In Joe DeFranco's article "Westside for Skinny Bastards III" he discusses the idea of indicator lifts. These are lifts that demonstrate certain aspects of your strength, which you can use to determine the success or failure of your training program.
I'll wait here while you go and read it. Scroll down to "INDICATOR EXERCISES" and read away.
Okay, so here is the question - What are yours?
You need to determine what they are, and why. Why, in my opinion is critical.
The four lifts listed in WS4SB3 come with a good explanation of why they were selected. Maximal strength? Bench press for the upper body, box squat for the lower body. Explosiveness? Vertical jump or box jumps - since the height you can jump is a great predictor of athletic potential. Relative strength? Chinups. You need to be strong to do them, but only good relative strength will let you do them with heavy additional weight and only good relative strength-endurance will let you do them in bunches. Those four lifts have a good rationale behind them.
This article suggested three for MMA athletes, and provides a lot of good information on how to improve them. But it doesn't provide the "why." There isn't anything to indicate why they were selected, and what they mean - do the better fighters have a higher close-grip bench press? If their close-grip bench press goes up, what about their fighting game improves? This isn't meant to disparage the article - just to point out the missing element I'm focused on here. Why are those important?

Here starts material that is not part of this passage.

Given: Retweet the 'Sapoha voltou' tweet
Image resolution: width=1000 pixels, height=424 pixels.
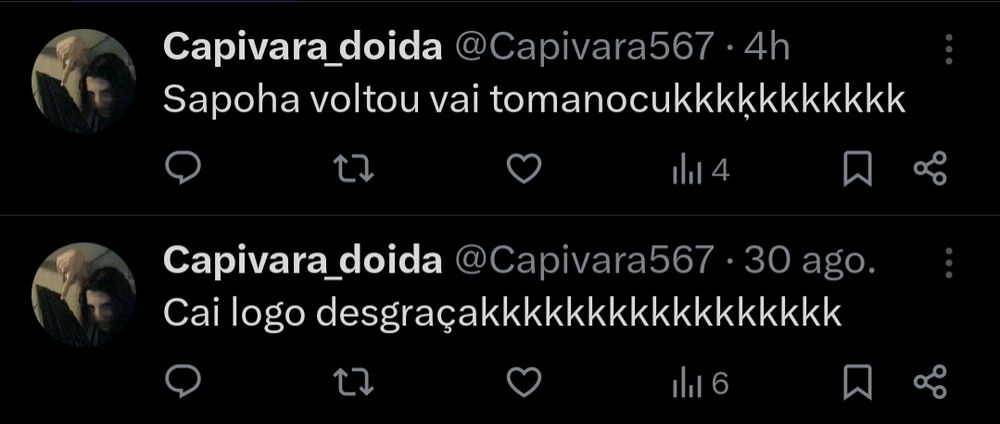Looking at the screenshot, I should (355, 170).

Let's look at some examples.
Two easy ones are powerlifting and weightlifting.
A powerlifter's indicator lifts are the flat barbell bench press, the deadlift (either conventional or sumo style), and the back squat. If those lifts are improving, the program is working. If they are not, no matter what else is going up (max chinups, vertical jump, accessory lifts), the program isn't working.
A Olympic weightlifter's indicator lifts are the snatch and clean-and-jerk; possible the components of the latter, too - the clean, the jerk. If the competed lifts are improving, the system is working.
It gets more complicated as what you need to improve isn't a lift but a quality, like sprinting speed or jumping height or long-distance endurance? You need find out what in your training is going up along with that quality, and then see if that is causation (you squat heavier, your sprints times are better because you're stronger) or just coincidence (your bench press goes up, your sprint times are better...but if the bench press stagnates, your sprint times continue to improve).
If your indicator lifts go up, no one can tell you your program is not succeeding. If they are not, something must change, no matter what else the program is doing for you.
I think this is something you need to determine for yourself, or in conjunction with a coach. I have no easy answers. It's food for thought - what do you think ties best to the qualities you need? And yes, going back to a point I bring up often - you need to track your results. You need to be able to look at your notes and find the correlation between what you do and where you are. If you're not recording it, you're just guessing and depending on memory. Write it all down, and see what you are doing and where it is getting you.
And for what it's worth, I lift at DeFranco's. So my predictor lifts for MMA? Box squat, bench press, box jump, and chinups. So far, they are climbing slowly but steadily, and it's showing up on the mat.